_Work required:_
For every line in the data below, check for the word "agent", then state how many lines have it. Answer with the number only.

_Provided data:_
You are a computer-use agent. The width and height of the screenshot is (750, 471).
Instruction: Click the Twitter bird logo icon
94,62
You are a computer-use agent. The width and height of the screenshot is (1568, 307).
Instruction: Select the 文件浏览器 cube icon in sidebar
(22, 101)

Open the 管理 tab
* * *
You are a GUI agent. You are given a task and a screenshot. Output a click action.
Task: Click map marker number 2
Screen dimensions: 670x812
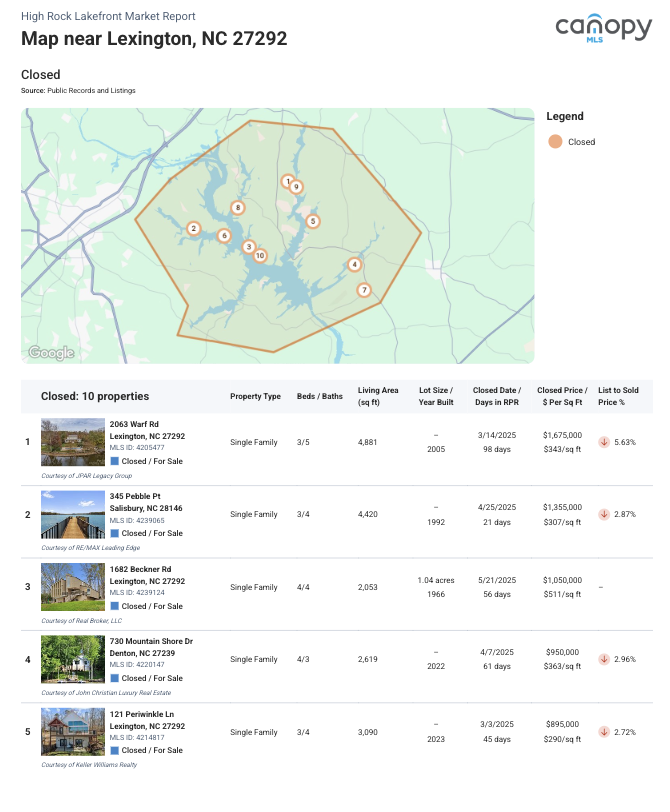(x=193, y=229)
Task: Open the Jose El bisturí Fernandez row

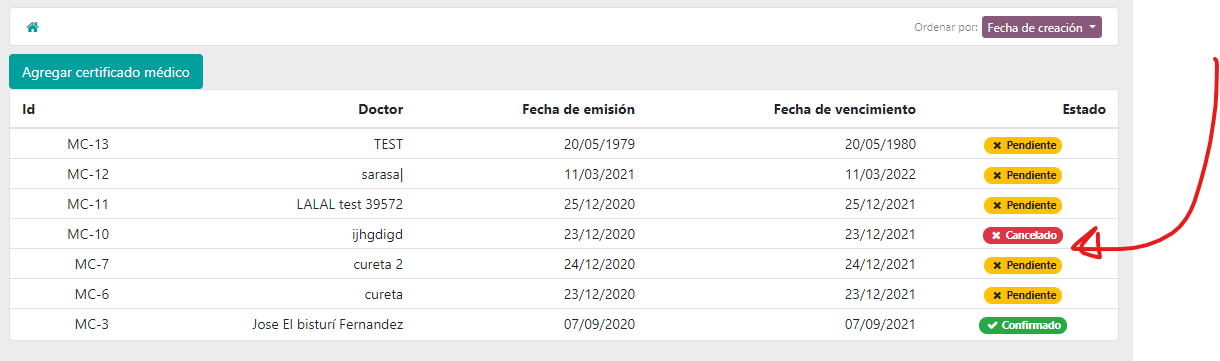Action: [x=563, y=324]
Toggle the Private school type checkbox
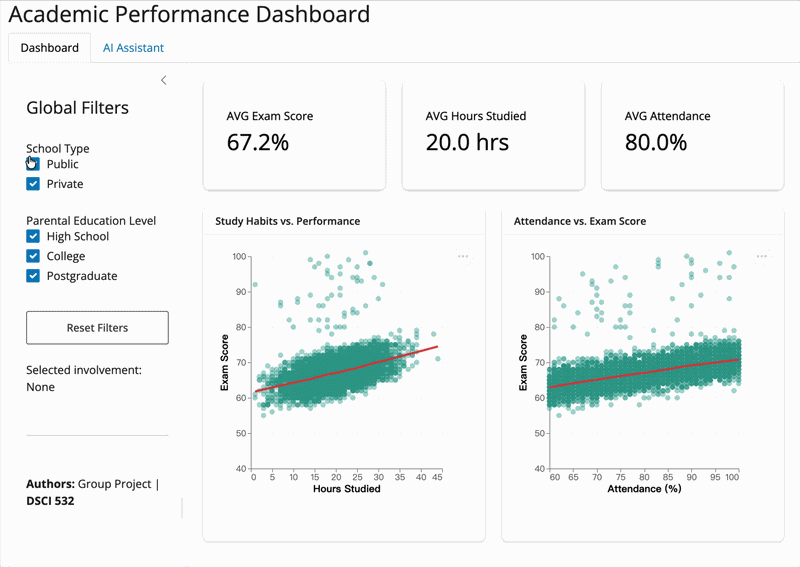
---
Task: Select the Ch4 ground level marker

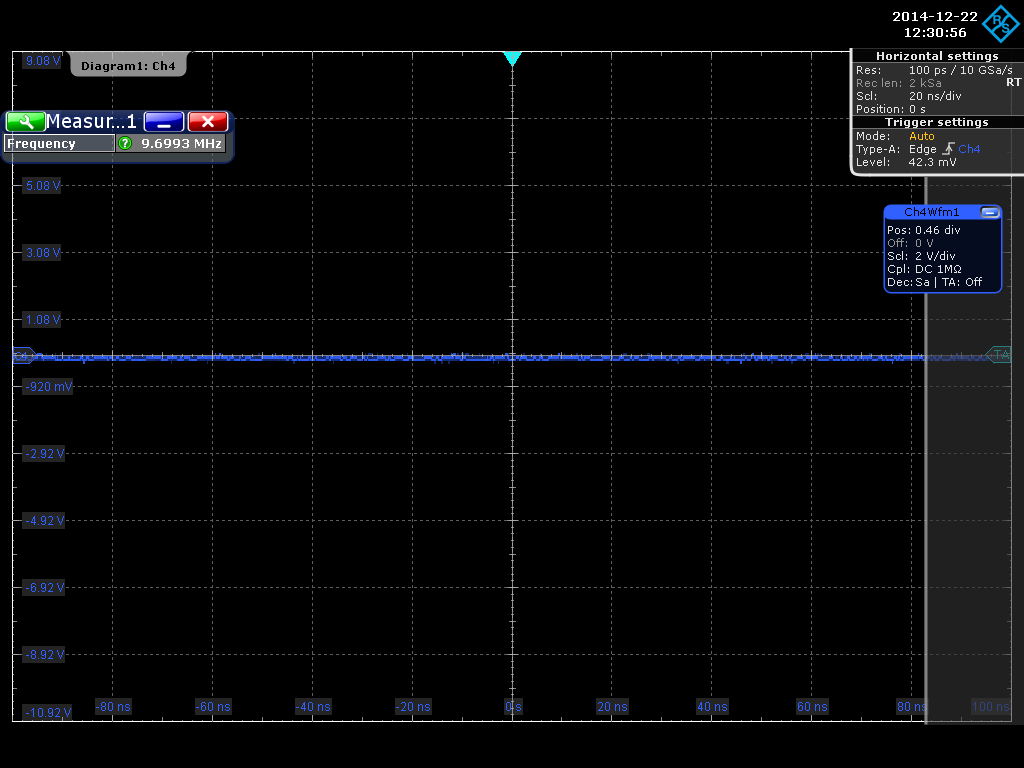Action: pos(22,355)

_Result of this exercise:_
3